- [解く問題]
抜粋をもとに、次の問いに答えてください。
1. 「一刀斎」は誰の名前を逆さに読んだものですか。
2. 「八月十五日の開戦」につけられた評価はいくつですか。
3. 浅田さんの娘さんは、東日本大震災のときどこに勤めていましたか。

浅田次郎の「壬生義士伝」「輪違屋糸里」に続く新選組三部作。前2作を読んだからこそ理解が深まる部分が多く、まとめにはおあつらえ向きの1冊。壬生義士伝の吉村貫一郎も登場。会津藩が一時期転封していた斗南藩(今の青森県むつ市)の藩庁があったのが円通寺で、実は数年前に何も知らずにこの寺を訪れていたことを知りビックリ!

なお、「一刀斎」は斎藤一の逆さ読み。

ピョンチャン五輪が始まったわけですが・・・

2018年02月11日 | その他のスポーツ
今さらだけど、日本のマスコミは「メダル!メダル!」と騒ぎ過ぎ。

五輪で1勝もしていないスマイルジャパン ですら実況で「メダルを視野に」。そりゃ無理でしょうに。なんとなく今回の五輪は鉄板のような気がします。里谷多英 みたいにめちゃくちゃ大舞台に強い選手がいれば別ですが・・・

八月十五日の開戦ー池上司

2018年02月10日 | 読書

評価4
昭和20年8月15日、日本が太平洋戦争の無条件降伏を受け入れたその日、ソ連が北千島最北端の占守島への侵攻を開始した。同時に樺太でも戦闘は継続していた。ソ連の狙いは北海道占領を視野に入れた日本の分割であった。北海道に拠点を置く第五方面軍の檜山司令官は占守島の戦いで時間を稼ぐとともに、米国を介しての戦闘終結に動き出す。
浅田次郎の「終わらざる夏」に続く北千島攻防戦にまつわる物語。フィクションとはいうものの、サイドストーリーを排したストレートな軍記物で戦闘の様子が詳しく記されている。砲弾に粉々に砕ける兵士の描写が惨たらしい。捨て石覚悟で祖国を守った皆さんに合掌。次はシベリア抑留について読んでみたいと思います。
【追伸】
「終わらざる夏」では満州から北千島へ転戦した戦車はガソリンエンジンとなっていましたが、この本ではディーゼルエンジンでした。いつか調べてみます。

かわいい自分には旅をさせよー浅田次郎

2018年02月07日 | 読書

評価2
浅田次郎さんのエッセイ初読み。
帯にあるような「バカで・・・」とか「笑えて・・・」というよりも「深く感じる」がピッタリくるエッセイ。読み慣れた奥田英朗とは大違いで、なかなか味わい深い一冊。これを読んで初めて知ったのだが、浅田さんの娘さんは東日本大震災当時、盛岡の病院に勤務していたとのこと。「だから盛岡のこともけっこう詳しいのか~」と思った次第。以下、盛岡の印象を浅田さんはこう語っています。

ピクセル座標の位置合わせデータ
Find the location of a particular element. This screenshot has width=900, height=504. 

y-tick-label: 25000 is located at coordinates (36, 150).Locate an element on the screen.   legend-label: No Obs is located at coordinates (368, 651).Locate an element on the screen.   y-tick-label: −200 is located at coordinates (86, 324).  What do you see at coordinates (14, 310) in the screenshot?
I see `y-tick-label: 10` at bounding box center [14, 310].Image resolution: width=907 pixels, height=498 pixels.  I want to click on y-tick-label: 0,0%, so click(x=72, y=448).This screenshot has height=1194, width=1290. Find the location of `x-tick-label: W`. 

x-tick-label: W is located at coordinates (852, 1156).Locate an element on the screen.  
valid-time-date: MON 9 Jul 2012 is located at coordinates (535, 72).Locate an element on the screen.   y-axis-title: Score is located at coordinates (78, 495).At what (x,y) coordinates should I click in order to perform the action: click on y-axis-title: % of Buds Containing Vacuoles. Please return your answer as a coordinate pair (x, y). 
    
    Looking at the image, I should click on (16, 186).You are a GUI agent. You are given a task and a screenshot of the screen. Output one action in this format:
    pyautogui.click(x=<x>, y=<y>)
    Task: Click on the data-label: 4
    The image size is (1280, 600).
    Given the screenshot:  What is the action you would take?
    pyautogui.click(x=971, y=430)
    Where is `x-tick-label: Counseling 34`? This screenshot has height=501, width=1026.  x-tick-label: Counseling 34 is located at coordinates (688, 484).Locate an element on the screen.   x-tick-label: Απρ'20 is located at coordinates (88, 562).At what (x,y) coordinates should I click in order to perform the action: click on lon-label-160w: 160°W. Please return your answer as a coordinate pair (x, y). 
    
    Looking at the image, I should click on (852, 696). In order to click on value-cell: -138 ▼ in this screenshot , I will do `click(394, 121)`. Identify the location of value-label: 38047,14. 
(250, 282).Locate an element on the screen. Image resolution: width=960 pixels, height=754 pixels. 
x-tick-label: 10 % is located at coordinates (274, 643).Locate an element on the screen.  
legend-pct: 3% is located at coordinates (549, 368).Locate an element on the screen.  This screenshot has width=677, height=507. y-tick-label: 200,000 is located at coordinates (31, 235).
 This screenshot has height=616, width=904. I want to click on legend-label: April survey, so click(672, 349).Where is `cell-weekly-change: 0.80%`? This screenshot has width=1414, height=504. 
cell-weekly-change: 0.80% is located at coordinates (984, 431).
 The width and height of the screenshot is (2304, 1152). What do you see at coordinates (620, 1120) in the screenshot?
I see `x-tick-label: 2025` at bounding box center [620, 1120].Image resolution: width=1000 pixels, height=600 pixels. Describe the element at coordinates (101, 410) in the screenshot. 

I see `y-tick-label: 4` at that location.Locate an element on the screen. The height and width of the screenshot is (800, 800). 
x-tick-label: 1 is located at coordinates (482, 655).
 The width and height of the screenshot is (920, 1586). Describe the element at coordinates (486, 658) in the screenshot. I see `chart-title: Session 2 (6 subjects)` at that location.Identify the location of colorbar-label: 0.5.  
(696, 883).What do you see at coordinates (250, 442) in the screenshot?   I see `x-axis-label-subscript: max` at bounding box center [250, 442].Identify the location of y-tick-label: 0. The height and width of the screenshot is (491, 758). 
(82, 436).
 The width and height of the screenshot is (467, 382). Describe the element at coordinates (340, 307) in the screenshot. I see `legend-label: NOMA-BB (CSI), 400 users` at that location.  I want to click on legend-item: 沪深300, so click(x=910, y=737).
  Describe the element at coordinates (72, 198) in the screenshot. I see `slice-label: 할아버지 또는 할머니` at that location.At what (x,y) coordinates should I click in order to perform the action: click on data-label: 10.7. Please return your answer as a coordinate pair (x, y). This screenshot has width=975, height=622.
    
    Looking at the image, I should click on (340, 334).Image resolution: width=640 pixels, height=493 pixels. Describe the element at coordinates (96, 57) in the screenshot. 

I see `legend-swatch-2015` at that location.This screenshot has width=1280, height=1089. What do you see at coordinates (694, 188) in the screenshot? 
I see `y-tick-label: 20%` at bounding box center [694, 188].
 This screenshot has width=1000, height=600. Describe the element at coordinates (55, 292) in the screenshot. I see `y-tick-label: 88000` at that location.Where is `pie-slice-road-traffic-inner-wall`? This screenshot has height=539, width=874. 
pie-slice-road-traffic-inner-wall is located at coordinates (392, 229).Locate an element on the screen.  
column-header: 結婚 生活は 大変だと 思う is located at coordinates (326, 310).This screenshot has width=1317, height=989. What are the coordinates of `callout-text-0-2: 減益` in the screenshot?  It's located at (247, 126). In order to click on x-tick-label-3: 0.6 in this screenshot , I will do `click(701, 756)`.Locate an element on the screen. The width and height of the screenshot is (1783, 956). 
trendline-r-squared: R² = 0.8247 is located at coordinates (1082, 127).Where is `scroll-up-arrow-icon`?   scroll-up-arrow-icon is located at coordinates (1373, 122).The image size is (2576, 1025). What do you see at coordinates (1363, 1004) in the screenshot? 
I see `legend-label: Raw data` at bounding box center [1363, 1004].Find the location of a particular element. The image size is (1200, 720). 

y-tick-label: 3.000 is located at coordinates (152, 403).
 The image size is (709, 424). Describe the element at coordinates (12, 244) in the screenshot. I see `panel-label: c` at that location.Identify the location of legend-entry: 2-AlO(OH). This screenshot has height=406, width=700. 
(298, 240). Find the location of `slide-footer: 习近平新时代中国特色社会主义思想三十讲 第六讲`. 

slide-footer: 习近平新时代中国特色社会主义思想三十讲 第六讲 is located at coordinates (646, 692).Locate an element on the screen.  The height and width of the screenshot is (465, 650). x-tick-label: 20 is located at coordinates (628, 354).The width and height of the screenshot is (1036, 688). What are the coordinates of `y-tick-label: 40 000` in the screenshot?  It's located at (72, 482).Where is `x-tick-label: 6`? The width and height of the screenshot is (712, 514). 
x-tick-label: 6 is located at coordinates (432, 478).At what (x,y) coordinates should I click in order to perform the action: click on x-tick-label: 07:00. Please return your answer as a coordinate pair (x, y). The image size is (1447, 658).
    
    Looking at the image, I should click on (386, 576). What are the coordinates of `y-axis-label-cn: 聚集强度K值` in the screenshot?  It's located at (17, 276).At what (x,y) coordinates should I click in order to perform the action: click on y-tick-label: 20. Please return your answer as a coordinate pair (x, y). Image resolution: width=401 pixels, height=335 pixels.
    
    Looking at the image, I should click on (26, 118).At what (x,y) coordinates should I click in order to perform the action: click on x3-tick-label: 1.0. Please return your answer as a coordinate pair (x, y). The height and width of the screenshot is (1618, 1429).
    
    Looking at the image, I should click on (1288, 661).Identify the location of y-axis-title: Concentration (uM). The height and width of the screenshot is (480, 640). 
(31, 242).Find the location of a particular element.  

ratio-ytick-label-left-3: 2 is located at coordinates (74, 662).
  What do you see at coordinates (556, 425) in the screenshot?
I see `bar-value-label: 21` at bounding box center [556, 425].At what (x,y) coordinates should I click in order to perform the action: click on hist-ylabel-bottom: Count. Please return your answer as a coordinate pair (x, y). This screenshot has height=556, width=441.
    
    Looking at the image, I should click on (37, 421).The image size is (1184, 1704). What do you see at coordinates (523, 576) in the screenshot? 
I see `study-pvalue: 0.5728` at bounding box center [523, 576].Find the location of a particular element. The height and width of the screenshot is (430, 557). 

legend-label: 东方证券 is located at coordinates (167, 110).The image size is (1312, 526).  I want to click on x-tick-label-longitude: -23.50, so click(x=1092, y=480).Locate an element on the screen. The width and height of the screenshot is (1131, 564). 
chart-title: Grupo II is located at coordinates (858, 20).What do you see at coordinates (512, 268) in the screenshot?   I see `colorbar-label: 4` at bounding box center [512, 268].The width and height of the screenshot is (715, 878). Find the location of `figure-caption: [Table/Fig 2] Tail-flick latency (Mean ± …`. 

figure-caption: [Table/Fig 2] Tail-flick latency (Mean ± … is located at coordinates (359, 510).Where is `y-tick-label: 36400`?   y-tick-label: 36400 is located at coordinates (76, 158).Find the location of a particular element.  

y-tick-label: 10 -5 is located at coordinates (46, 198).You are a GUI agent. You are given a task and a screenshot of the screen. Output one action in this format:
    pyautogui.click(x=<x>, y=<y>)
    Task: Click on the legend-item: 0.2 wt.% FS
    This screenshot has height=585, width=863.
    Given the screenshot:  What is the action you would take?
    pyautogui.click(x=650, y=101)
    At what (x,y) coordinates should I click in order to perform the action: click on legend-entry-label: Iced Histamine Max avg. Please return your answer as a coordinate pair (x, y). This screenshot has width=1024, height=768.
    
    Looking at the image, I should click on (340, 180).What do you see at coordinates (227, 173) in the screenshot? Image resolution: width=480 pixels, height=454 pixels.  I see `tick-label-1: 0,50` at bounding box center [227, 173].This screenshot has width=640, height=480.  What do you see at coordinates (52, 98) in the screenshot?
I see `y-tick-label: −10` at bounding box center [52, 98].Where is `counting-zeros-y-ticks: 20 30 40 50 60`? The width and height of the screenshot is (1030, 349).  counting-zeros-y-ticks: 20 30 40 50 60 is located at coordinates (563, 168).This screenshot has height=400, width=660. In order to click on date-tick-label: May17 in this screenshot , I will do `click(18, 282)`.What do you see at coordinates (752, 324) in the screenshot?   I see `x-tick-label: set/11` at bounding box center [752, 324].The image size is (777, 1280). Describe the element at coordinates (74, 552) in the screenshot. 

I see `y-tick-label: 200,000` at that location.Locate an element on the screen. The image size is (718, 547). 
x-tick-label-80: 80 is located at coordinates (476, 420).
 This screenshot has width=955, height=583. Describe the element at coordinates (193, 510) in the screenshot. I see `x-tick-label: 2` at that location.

- [この問題の答え]
1. 斎藤一
2. 評価4
3. 盛岡の病院